How to complete this task:
Search through the entries for the word "will" and copy every line that has it.

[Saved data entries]
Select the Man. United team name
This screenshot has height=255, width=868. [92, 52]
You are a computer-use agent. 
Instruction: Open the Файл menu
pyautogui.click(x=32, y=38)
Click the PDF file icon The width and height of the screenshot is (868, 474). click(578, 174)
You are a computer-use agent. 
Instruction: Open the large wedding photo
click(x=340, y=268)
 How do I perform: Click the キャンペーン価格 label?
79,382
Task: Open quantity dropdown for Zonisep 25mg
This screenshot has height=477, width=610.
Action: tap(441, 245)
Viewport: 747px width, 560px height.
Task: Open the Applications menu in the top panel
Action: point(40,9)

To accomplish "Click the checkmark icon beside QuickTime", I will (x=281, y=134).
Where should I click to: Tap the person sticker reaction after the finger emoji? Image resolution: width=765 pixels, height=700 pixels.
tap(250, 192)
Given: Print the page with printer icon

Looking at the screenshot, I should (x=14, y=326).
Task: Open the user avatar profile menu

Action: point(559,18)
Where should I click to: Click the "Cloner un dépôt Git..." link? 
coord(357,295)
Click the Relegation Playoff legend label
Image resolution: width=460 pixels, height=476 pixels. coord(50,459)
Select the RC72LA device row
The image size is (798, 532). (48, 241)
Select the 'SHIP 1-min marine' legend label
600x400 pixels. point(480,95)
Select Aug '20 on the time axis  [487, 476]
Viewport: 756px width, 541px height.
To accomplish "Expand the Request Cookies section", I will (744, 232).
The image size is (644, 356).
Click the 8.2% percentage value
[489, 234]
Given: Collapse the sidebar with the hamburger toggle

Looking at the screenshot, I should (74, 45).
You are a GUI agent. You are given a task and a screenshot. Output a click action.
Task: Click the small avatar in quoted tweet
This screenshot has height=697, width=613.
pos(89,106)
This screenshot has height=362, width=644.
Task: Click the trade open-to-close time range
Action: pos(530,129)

Response to the exercise:
To accomplish "Click the checkmark icon beside QuickTime", I will (x=281, y=134).
To accomplish "Expand the Request Cookies section", I will (744, 232).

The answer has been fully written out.